▶ [Work to do]
Transcribe each of the records below line for line, character for character.

Records excerpted from a collection:
- - - - - - -

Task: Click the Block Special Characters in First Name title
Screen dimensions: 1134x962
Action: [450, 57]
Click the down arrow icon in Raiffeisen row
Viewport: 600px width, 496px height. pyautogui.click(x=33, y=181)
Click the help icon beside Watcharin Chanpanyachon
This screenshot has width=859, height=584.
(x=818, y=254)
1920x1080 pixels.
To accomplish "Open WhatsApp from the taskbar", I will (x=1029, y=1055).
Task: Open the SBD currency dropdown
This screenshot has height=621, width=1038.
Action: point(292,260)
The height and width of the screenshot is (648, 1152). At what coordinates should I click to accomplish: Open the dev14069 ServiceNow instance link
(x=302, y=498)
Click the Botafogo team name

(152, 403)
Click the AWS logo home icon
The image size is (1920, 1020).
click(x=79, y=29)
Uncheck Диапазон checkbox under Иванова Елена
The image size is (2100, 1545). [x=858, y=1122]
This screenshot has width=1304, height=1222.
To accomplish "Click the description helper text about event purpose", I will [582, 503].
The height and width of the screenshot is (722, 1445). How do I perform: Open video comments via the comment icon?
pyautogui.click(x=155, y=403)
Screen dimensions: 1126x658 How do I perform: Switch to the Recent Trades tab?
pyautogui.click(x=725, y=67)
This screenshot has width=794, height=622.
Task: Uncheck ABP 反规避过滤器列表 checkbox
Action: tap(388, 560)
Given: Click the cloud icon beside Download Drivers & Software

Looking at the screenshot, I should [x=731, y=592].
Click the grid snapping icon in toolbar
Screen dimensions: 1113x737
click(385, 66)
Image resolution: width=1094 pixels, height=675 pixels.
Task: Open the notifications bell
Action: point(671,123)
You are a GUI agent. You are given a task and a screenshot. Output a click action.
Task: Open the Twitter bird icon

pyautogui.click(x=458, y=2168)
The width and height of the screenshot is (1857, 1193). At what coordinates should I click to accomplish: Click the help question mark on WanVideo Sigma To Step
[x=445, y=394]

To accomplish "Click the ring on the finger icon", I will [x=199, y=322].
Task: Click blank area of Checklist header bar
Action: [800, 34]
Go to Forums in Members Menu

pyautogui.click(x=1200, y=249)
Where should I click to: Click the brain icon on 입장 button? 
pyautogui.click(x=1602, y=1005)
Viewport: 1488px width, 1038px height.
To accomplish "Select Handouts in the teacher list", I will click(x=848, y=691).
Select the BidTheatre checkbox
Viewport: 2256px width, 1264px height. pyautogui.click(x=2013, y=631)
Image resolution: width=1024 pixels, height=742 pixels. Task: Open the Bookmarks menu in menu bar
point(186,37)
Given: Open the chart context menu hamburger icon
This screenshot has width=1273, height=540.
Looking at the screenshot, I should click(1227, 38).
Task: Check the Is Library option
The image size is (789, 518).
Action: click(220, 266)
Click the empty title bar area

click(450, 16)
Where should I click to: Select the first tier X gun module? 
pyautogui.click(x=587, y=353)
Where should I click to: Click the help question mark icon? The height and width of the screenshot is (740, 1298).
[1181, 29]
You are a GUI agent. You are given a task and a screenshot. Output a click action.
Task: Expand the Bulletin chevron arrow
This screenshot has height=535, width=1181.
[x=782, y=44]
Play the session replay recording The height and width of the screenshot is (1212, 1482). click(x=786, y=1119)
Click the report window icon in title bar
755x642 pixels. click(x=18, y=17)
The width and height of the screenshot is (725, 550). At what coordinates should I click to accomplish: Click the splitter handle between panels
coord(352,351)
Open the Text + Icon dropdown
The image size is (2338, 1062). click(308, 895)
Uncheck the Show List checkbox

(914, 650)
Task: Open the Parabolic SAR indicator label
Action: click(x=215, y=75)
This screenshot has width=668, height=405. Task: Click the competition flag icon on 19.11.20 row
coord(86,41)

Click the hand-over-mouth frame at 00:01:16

- - - - - - -

▶ [Worked answer]
Task: Click the Block Special Characters in First Name title
Screen dimensions: 1134x962
Action: [450, 57]
Click the down arrow icon in Raiffeisen row
Viewport: 600px width, 496px height. pyautogui.click(x=33, y=181)
Click the help icon beside Watcharin Chanpanyachon
This screenshot has width=859, height=584.
(x=818, y=254)
1920x1080 pixels.
To accomplish "Open WhatsApp from the taskbar", I will (x=1029, y=1055).
Task: Open the SBD currency dropdown
This screenshot has height=621, width=1038.
Action: point(292,260)
The height and width of the screenshot is (648, 1152). At what coordinates should I click to accomplish: Open the dev14069 ServiceNow instance link
(x=302, y=498)
Click the Botafogo team name

(152, 403)
Click the AWS logo home icon
The image size is (1920, 1020).
click(x=79, y=29)
Uncheck Диапазон checkbox under Иванова Елена
The image size is (2100, 1545). [x=858, y=1122]
This screenshot has width=1304, height=1222.
To accomplish "Click the description helper text about event purpose", I will [582, 503].
The height and width of the screenshot is (722, 1445). How do I perform: Open video comments via the comment icon?
pyautogui.click(x=155, y=403)
Screen dimensions: 1126x658 How do I perform: Switch to the Recent Trades tab?
pyautogui.click(x=725, y=67)
This screenshot has width=794, height=622.
Task: Uncheck ABP 反规避过滤器列表 checkbox
Action: tap(388, 560)
Given: Click the cloud icon beside Download Drivers & Software

Looking at the screenshot, I should [x=731, y=592].
Click the grid snapping icon in toolbar
Screen dimensions: 1113x737
click(385, 66)
Image resolution: width=1094 pixels, height=675 pixels.
Task: Open the notifications bell
Action: point(671,123)
You are a GUI agent. You are given a task and a screenshot. Output a click action.
Task: Open the Twitter bird icon

pyautogui.click(x=458, y=2168)
The width and height of the screenshot is (1857, 1193). At what coordinates should I click to accomplish: Click the help question mark on WanVideo Sigma To Step
[x=445, y=394]

To accomplish "Click the ring on the finger icon", I will [x=199, y=322].
Task: Click blank area of Checklist header bar
Action: [800, 34]
Go to Forums in Members Menu

pyautogui.click(x=1200, y=249)
Where should I click to: Click the brain icon on 입장 button? 
pyautogui.click(x=1602, y=1005)
Viewport: 1488px width, 1038px height.
To accomplish "Select Handouts in the teacher list", I will click(x=848, y=691).
Select the BidTheatre checkbox
Viewport: 2256px width, 1264px height. pyautogui.click(x=2013, y=631)
Image resolution: width=1024 pixels, height=742 pixels. Task: Open the Bookmarks menu in menu bar
point(186,37)
Given: Open the chart context menu hamburger icon
This screenshot has width=1273, height=540.
Looking at the screenshot, I should click(1227, 38).
Task: Check the Is Library option
The image size is (789, 518).
Action: click(220, 266)
Click the empty title bar area

click(450, 16)
Where should I click to: Select the first tier X gun module? 
pyautogui.click(x=587, y=353)
Where should I click to: Click the help question mark icon? The height and width of the screenshot is (740, 1298).
[1181, 29]
You are a GUI agent. You are given a task and a screenshot. Output a click action.
Task: Expand the Bulletin chevron arrow
This screenshot has height=535, width=1181.
[x=782, y=44]
Play the session replay recording The height and width of the screenshot is (1212, 1482). click(x=786, y=1119)
Click the report window icon in title bar
755x642 pixels. click(x=18, y=17)
The width and height of the screenshot is (725, 550). At what coordinates should I click to accomplish: Click the splitter handle between panels
coord(352,351)
Open the Text + Icon dropdown
The image size is (2338, 1062). click(308, 895)
Uncheck the Show List checkbox

(914, 650)
Task: Open the Parabolic SAR indicator label
Action: click(x=215, y=75)
This screenshot has width=668, height=405. Task: Click the competition flag icon on 19.11.20 row
coord(86,41)

Click the hand-over-mouth frame at 00:01:16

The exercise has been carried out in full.